What is the significance of studying Wang Wei and Meng Haoran's pastoral poems?

Studying the pastoral poems of Wang Wei and Meng Haoran is of positive significance for understanding the development of pastoral poems in Tang Dynasty.

Wang Wei and Meng Haoran are outstanding representatives of landscape pastoral poems in the prosperous Tang Dynasty, and they are called "Wang Meng" by later generations.

Wang and Meng inherited Tao Yuanming's pastoral poetry and Xie Lingyun's landscape poetry art, combined innovation with reference, organically combined landscape and pastoral, and created many poems with vivid images, lofty artistic conception, concise and beautiful language, rich style and rich emotional appeal.

However, due to the different living environment and temperament, their writing style and artistic style are also different. The discussion of them is of positive significance for understanding the development of pastoral poetry in Tang Dynasty.

Differences between Wang Wei and Meng Haoran s pastoral poems;

Meng Haoran: Simple, clean, domineering and calm.
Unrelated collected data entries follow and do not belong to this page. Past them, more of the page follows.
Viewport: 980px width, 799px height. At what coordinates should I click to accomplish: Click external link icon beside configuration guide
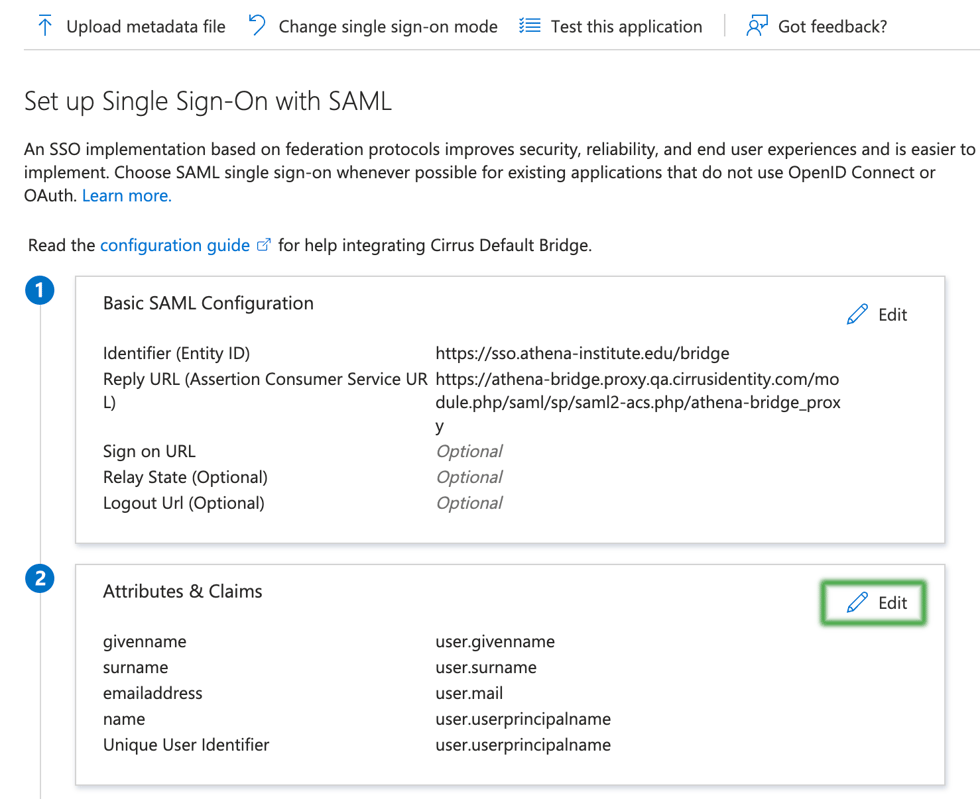264,245
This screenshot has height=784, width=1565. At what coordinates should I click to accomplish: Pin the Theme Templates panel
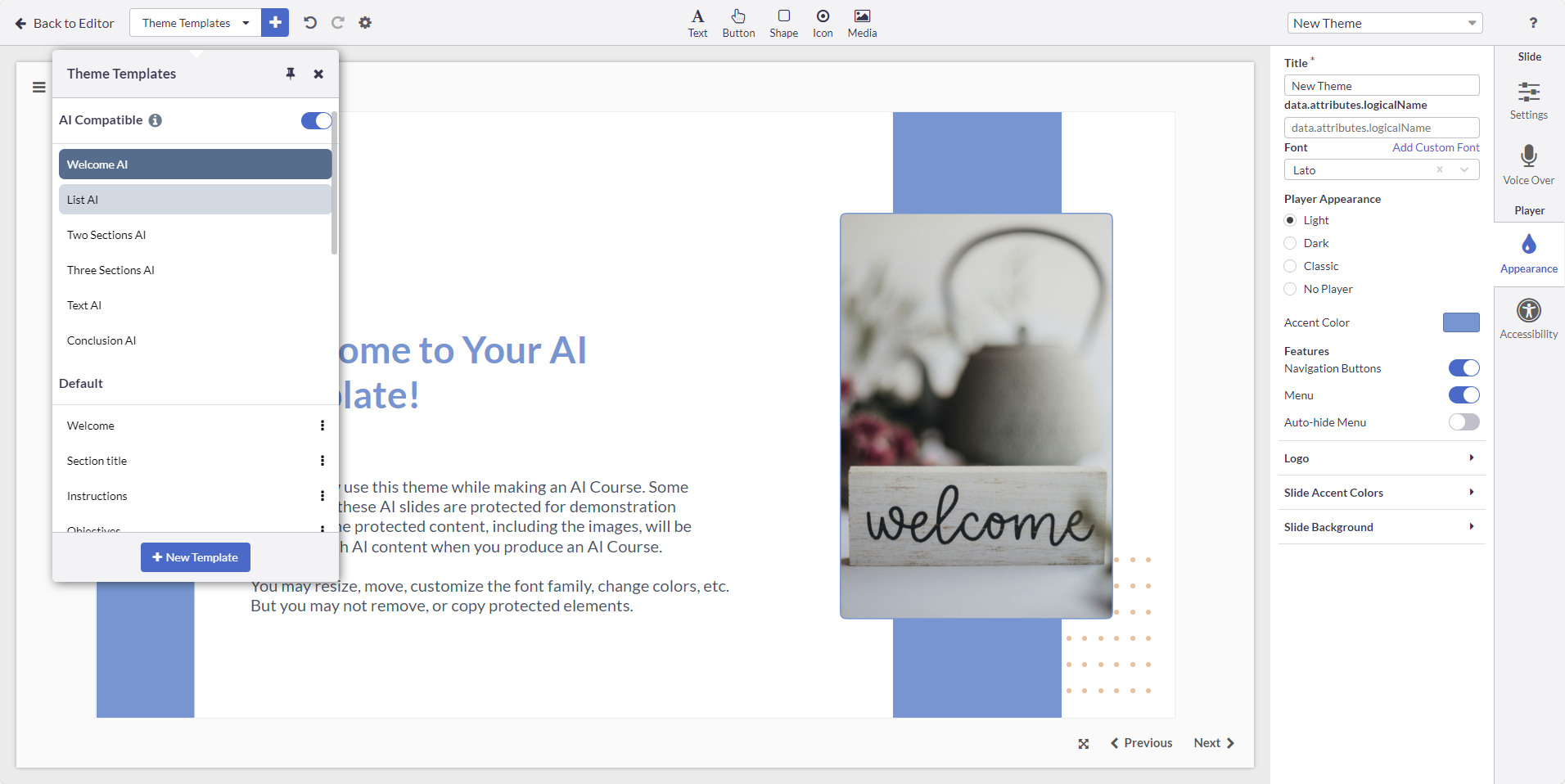290,74
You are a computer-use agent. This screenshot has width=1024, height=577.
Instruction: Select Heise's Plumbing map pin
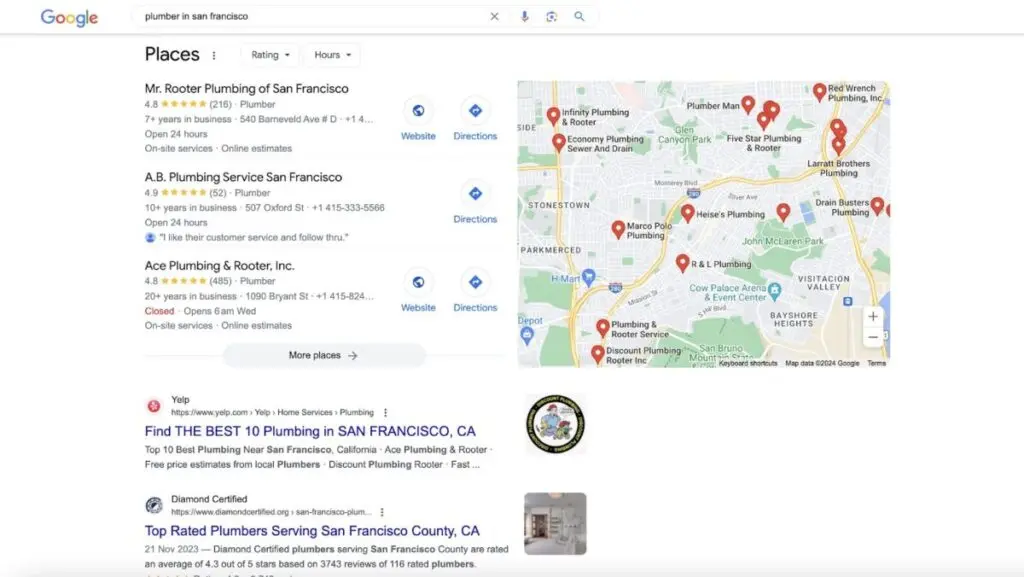click(688, 212)
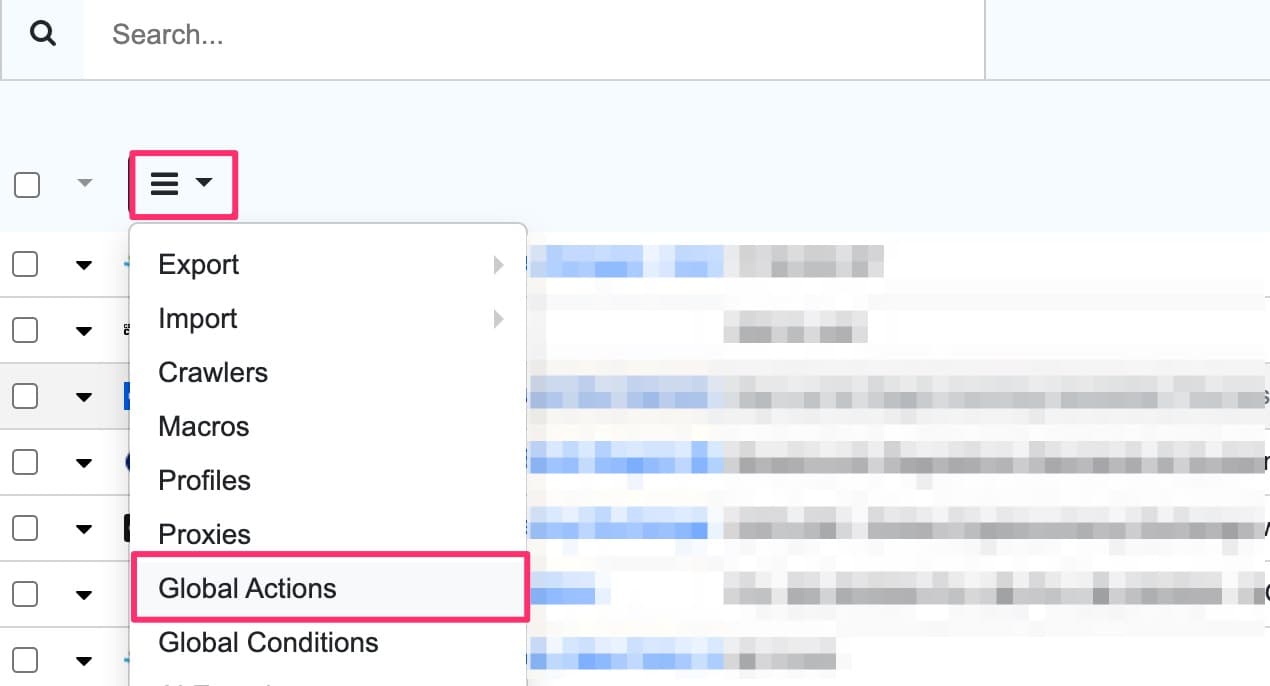
Task: Toggle the select-all checkbox
Action: tap(25, 183)
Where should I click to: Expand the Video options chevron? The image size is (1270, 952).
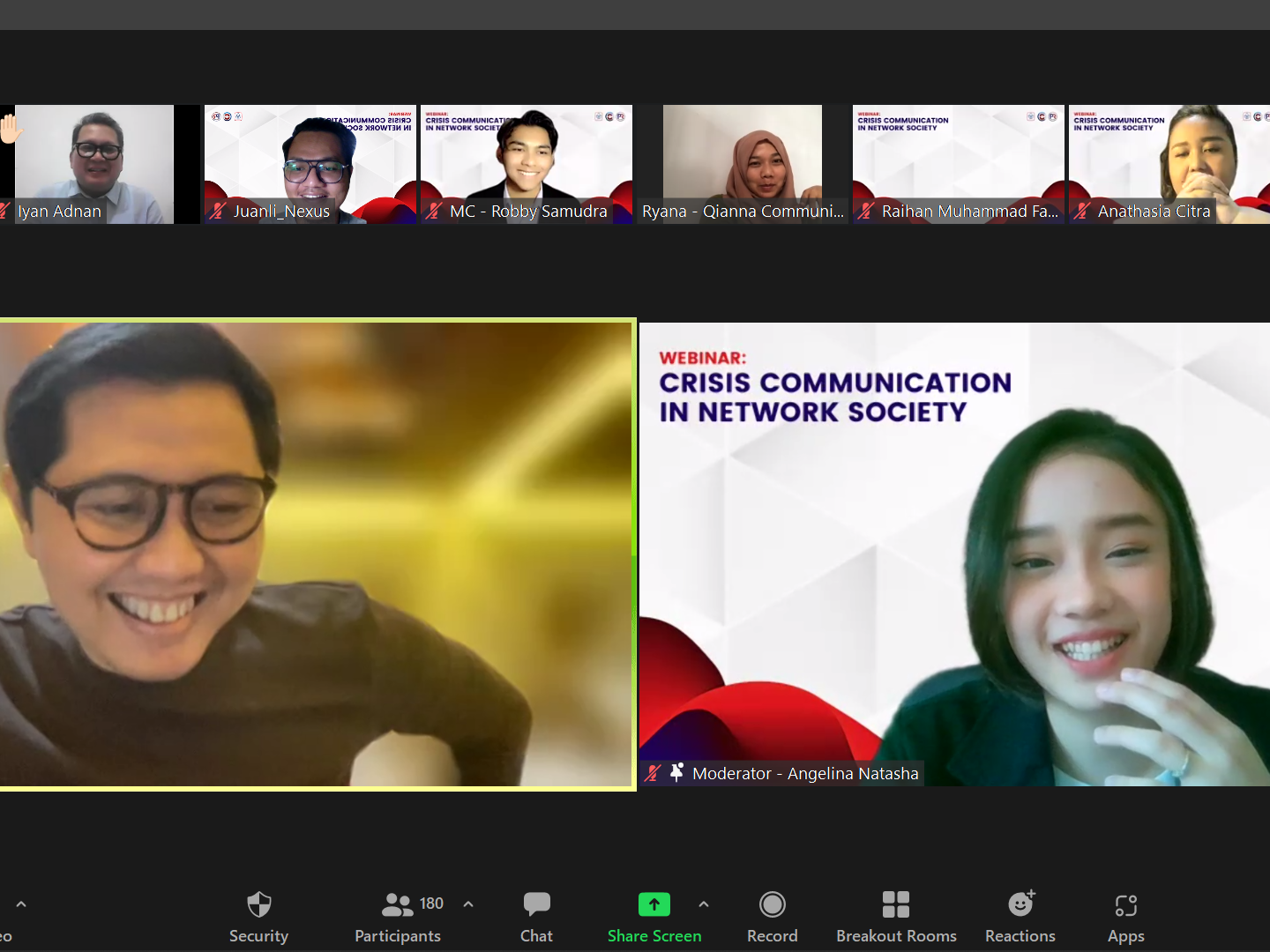pyautogui.click(x=19, y=904)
Meng Haoran likes to write scenes with simple pen and ink, pursuing a simple, clear and seamless artistic conception, and his expression techniques are random. For example, Wan Shan Tan Zuo, as a whole, gives people a kind of artistic conception of frankness, carefree, carefree and chic.

Wang Wei: Implicit and ethereal, full of Zen.

Known as "Shi Fo", Wang Wei tends to be clear, quiet, empty and silent in aesthetic taste. His poems often use quiet and silent images, an ethereal poetic mood, which is called "Zen" by people.

For example, in my retreat in Zhongnanshan, the whole poem expresses the pleasure of self-satisfaction, and does not intend to look for the excitement of beautiful scenery. Everything depends on my own interests. Naturally, at the moment of focusing on the cloud, I feel that everything has become an organic whole. This religious experience is the "Zen interest" shown in the poet's poems, and Yu Yang's Poems also call him "Wang Chuan's seclusion, and every word goes into Zen".